Big collisions `make galaxies denser`

Using gravitational “lenses” in space, astronomers have discovered that the centres of the biggest galaxies are growing denser, which is an evidence of repeated collisions and mergers by massive galaxies with 100 billion stars.

Washington: Using gravitational “lenses” in space, astronomers have discovered that the centres of the biggest galaxies are growing denser, which is an evidence of repeated collisions and mergers by massive galaxies with 100 billion stars.

“We found that during the last 6 billion years, the matter that makes up massive elliptical galaxies is getting more concentrated toward the centres of those galaxies.
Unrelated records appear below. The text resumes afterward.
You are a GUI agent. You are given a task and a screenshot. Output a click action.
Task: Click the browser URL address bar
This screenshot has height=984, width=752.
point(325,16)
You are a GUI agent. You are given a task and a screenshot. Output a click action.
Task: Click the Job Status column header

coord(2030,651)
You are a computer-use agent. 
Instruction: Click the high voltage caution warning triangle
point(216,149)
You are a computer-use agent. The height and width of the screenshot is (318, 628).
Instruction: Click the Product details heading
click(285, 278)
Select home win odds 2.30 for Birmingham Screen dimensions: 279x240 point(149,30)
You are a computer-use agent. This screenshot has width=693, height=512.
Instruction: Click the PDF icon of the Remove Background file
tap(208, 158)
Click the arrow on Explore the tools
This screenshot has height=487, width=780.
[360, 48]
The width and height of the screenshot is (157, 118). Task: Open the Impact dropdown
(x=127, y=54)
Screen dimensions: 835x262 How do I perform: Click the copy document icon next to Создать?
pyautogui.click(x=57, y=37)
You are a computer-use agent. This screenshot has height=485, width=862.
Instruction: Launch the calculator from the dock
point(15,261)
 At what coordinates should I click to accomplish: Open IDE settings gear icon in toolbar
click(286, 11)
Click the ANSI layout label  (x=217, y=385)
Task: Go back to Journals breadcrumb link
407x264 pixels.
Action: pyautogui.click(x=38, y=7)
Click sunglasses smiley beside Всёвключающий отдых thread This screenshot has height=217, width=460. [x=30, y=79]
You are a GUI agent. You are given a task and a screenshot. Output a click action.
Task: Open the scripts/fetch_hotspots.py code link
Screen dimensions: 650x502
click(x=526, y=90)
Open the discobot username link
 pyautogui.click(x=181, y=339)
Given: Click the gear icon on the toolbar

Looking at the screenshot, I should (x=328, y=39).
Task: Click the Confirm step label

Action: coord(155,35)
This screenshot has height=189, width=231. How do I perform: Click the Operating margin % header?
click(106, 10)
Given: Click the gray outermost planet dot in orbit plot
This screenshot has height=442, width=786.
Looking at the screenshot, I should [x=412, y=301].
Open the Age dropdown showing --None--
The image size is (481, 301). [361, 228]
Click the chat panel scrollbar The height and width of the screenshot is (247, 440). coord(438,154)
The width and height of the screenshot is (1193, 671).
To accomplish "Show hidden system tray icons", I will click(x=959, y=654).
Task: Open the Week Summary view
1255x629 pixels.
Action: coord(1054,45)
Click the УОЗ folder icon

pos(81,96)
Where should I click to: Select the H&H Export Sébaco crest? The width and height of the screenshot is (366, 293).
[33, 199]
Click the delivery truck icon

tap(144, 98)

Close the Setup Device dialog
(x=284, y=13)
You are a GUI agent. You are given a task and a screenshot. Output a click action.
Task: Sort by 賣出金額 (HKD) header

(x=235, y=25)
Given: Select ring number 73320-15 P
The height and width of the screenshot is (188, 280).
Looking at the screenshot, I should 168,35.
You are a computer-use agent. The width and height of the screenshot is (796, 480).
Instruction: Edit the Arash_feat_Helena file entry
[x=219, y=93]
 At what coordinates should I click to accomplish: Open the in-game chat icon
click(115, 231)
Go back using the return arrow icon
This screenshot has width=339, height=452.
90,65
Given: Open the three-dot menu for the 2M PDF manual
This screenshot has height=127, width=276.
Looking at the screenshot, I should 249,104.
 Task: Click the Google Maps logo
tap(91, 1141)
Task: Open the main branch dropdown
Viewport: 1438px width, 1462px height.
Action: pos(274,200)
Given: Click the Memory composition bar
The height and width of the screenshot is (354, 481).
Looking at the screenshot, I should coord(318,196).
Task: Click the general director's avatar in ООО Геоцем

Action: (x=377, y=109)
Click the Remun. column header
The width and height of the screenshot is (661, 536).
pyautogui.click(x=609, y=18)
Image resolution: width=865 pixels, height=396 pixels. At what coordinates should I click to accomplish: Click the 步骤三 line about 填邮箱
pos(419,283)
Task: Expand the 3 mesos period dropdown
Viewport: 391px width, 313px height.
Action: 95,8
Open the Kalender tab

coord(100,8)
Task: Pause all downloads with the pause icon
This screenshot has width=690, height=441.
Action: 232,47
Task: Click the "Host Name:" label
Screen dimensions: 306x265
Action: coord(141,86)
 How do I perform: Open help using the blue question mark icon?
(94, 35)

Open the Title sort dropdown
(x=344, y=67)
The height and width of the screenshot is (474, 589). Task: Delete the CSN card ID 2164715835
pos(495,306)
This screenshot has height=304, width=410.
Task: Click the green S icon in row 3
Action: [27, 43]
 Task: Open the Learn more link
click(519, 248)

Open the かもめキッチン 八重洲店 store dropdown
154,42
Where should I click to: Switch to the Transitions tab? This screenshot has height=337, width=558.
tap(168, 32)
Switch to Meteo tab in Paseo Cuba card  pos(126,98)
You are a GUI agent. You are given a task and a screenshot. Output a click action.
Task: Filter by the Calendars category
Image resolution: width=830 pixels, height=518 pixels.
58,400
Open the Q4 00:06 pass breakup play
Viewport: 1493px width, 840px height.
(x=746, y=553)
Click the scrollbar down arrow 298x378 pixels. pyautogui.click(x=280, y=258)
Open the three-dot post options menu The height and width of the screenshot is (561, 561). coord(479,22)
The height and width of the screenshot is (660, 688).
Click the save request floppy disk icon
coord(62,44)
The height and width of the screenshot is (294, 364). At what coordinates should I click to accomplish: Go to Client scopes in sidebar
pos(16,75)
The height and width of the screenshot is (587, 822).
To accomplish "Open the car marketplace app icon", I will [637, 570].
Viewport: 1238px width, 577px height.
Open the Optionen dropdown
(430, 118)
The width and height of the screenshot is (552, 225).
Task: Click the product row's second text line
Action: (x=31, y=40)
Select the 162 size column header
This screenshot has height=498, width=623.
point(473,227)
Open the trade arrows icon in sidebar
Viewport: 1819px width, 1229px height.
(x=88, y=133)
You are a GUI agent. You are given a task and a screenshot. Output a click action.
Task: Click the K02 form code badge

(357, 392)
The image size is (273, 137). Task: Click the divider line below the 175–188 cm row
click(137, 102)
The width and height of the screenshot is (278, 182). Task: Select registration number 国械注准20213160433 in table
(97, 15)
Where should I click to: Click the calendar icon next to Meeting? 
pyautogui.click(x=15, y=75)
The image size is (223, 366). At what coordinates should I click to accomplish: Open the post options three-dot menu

This is evidence that big galaxies are crashing into other big galaxies to make even bigger galaxies,” Adam Bolton, principal author of the study, said.

“Most recent studies have indicated that these massive galaxies primarily grow by eating lots of smaller galaxies.

“We’re suggesting that major collisions between massive galaxies are just as important as those many small snacks,” he said.

The new study by researchers from the University of Utah was conducted by Bolton’s team from the Sloan Digital Sky Survey-III using the survey’s 2.5-meter optical telescope at Apache Point, N.M., and the Earth-orbiting Hubble Space Telescope.

The telescopes were used to observe and analyze 79 “gravitational lenses,” which are galaxies between Earth and more distant galaxies. A lens galaxy’s gravity bends light from a more distant galaxy, creating a ring or partial ring of light around the lens galaxy.

The size of the ring was used to determine the mass of each lens galaxy, and the speed of stars was used to calculate the concentration of mass in each lens galaxy.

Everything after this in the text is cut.